- _Exercise brief_: Each record below should be output verbatim, without pictures.

- _Data provided_:
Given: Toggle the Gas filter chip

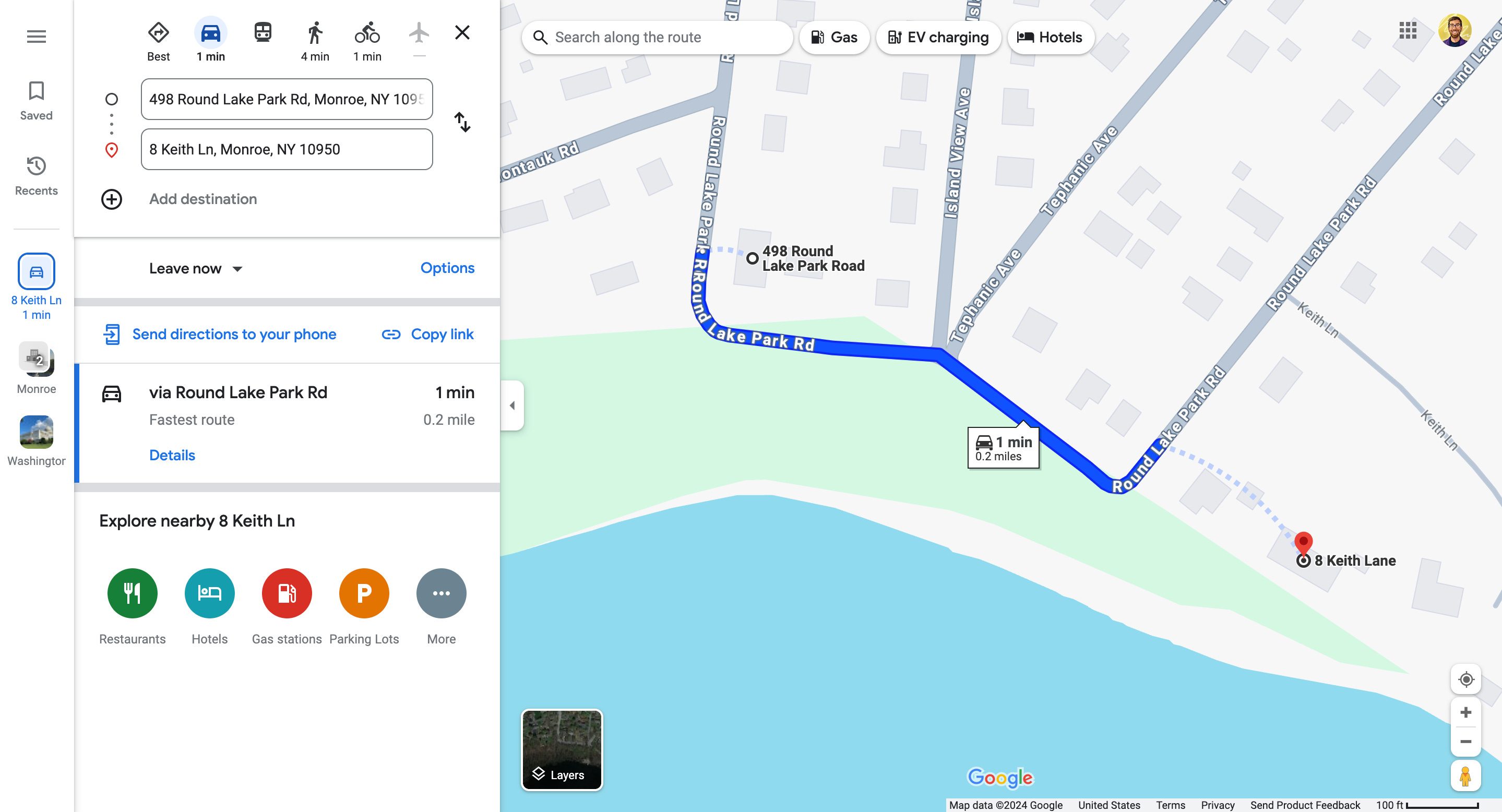Looking at the screenshot, I should (835, 37).
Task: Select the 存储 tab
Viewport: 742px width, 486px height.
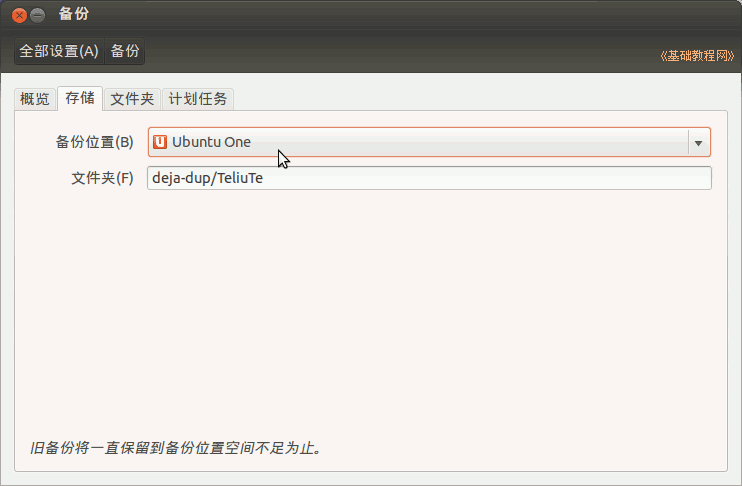Action: 80,98
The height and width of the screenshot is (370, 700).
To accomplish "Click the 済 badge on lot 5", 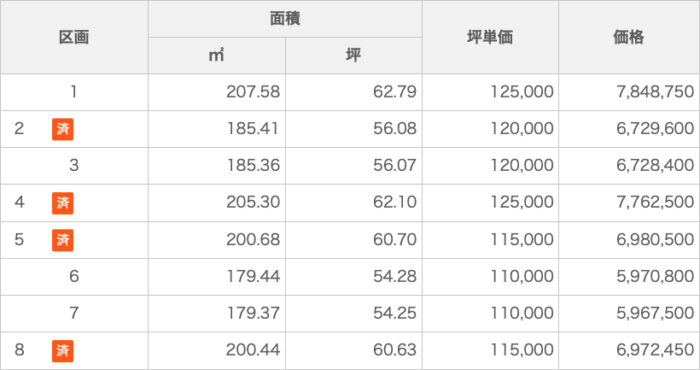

- _Finished exercise_:
Given: Toggle the Gas filter chip

Looking at the screenshot, I should (835, 37).
Task: Select the 存储 tab
Viewport: 742px width, 486px height.
Action: 80,98
The height and width of the screenshot is (370, 700).
To accomplish "Click the 済 badge on lot 5", 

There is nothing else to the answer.